1231 is not divisible by 6. neither is a (which is one in this case).

is a+2+3 divisible by 6 you mean?

[Adak]

So the first one OR two digits (as in 1231), must be divisible by 6, and the last digit can be any digit at all? (3235)???.

Problem is, 92 is not divisible by 6, (90 is and so is 96 though), and neither is 9 of course. You WILL need a top end stopping point for the loop, even for preliminary testing. Maybe 50,000 to start?

[MySecretName]

I'll give you a PHP example to be more clear:

Code:

<?php

for($i=0; $i<10; $i++)
{
    $mynumber = $i."23".$i;

    if($mynumber%6 == 0)
        echo $mynumber."<br />";
}

?>

OUTPUT:

Code:

2232
8238

The C program should check just this combinations(a23a -> a is the same digit):

1231
2232
3233
4234
5235
6236
7237
8238
9239

[Adak]

OK, this part, I understand - very simple:

Code:

The C program should check just this combinations(a23a -> a is the same digit):

1231
2232
3233
4234
5235
6236
7237
8238
9239

But 2 mod six is not 0, so the mynumber % 6==0, part, is confusing me. As in: 2232

You could print out "23" as a string:

Code:

printf(%d%s%d \n", mynumber, string23, mynumber);

or you could make 23 into a digit:

Code:

int twenty3 =23;

printf("%d%d%d", mynumber, twenty3, mynumber);

In either case, you could use a for loop, very much like your PHP example.

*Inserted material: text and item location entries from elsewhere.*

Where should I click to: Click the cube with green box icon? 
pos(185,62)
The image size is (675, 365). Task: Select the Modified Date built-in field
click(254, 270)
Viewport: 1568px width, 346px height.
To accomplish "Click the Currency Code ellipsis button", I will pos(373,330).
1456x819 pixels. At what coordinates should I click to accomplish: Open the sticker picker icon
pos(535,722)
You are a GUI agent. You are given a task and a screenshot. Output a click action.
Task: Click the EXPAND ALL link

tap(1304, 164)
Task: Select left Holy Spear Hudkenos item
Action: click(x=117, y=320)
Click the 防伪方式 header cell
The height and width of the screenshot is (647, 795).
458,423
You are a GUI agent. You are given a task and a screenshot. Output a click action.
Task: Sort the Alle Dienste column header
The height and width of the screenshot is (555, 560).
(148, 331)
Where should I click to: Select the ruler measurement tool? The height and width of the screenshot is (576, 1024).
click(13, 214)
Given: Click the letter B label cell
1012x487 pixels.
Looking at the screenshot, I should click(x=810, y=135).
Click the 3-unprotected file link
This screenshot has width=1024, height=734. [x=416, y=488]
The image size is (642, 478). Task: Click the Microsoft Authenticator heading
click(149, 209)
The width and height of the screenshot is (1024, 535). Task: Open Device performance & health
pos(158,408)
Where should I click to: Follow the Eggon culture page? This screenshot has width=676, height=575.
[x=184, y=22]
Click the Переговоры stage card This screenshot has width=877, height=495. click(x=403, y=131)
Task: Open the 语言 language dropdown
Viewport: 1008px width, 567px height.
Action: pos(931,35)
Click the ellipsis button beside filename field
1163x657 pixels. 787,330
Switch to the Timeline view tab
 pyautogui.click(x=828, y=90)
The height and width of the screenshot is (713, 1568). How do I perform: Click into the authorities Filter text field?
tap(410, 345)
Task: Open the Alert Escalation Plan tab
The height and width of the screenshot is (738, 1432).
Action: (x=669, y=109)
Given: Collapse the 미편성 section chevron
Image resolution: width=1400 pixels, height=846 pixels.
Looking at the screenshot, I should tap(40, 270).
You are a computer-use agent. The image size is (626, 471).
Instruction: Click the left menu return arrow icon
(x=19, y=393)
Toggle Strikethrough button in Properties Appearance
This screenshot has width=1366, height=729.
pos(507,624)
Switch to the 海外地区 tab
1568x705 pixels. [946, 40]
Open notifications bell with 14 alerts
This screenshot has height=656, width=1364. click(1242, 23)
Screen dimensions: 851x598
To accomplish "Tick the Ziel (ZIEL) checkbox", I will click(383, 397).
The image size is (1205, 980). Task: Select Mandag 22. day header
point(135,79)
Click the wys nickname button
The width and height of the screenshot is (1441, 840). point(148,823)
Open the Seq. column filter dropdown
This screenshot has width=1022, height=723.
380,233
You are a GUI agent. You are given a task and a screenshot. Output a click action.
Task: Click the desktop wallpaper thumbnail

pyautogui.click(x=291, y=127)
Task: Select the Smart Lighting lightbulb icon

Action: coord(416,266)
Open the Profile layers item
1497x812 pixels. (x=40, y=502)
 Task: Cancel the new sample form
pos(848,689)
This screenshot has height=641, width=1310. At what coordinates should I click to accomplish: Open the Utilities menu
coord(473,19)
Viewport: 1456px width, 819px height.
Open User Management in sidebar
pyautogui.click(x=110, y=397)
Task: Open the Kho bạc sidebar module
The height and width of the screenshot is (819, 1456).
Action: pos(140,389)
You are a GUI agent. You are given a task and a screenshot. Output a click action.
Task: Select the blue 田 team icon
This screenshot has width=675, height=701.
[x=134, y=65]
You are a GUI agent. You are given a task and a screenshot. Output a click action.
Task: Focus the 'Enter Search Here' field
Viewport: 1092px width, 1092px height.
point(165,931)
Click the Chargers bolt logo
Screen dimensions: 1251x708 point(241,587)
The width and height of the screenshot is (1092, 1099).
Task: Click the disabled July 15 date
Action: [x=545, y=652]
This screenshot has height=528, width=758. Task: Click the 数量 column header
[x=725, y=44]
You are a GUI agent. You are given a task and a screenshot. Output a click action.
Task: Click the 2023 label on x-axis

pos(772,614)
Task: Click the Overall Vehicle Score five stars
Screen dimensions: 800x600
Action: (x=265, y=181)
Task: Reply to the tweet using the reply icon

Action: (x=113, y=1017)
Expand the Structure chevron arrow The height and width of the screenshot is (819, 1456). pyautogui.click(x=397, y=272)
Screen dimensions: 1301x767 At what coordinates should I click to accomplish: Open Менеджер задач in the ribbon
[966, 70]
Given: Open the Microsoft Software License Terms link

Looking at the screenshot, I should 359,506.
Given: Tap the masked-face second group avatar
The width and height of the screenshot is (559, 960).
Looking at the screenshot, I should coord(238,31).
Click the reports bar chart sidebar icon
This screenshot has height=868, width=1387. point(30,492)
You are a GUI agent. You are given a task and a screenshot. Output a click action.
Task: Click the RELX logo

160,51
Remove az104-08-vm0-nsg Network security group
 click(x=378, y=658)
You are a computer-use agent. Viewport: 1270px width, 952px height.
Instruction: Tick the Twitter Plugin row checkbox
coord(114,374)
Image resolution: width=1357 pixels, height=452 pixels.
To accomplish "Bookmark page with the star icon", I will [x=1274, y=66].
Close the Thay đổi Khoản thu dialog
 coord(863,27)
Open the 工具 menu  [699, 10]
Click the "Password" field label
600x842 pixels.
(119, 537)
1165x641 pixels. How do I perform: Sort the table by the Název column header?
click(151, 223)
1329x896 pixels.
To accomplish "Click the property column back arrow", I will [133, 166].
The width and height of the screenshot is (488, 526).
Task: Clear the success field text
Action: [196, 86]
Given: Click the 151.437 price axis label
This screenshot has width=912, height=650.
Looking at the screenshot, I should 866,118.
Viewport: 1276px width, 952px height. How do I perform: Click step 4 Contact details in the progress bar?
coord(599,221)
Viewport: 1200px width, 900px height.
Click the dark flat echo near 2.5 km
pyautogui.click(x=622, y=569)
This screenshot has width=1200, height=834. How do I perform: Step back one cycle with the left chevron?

Do you want to generate these combinations, or simply check them that they have this feature?

[MySecretName]

I need to generate them, and every time i generate a number i need to check if the number is divided by 6.

Code:

#include <stdio.h>
#include <stdlib.h>

int i,a;

int main(int argc, char *argv[])
{
    a = 23;
    
    for(i=0; i<10; i++)
    {
             printf("%d%d%d\n", i, a, i);
    }
  
  system("PAUSE");    
  return 0;
}

How does this code is supposed to look like, where the if should be in order to output just 2232,8238?

[CommonTater]

Hello,

I have a problem in C:

Print all numbers in this form: a23a, where a is a digit, which are divisible by 6;

I know the divisible part(if(x%6==0), etc.) but i'm having problems with the a23a;

The problem must be solve in the easiest way possible.
Thank you!

Ok if a is a single digit... there is only 1 possibility ... 6236 ... there all done.

[MySecretName]

How is 6236 divided by 6?

Google

[CommonTater]

How is 6236 divided by 6?

Google

Ok... so you want to divide the whole number, not just the two "tacked on" digits...

Carry on....

[MySecretName]

Ok, thanks anyway for your help.
Close this thread please, you are to advanced to solve this, i understand.

[quzah]

I'm still confused about what you are trying to do here. Why are you singling out "23"?

1230 is divisible by 6.


Quzah.

[CommonTater]

Ok, thanks anyway for your help.
Close this thread please, you are to advanced to solve this, i understand.

Naaa... just making a little joke then steppin' aside so the others can take their turn...

I don't know who is giving out these bizarre assignments but I've never seen anything like this one come up in real-world programming.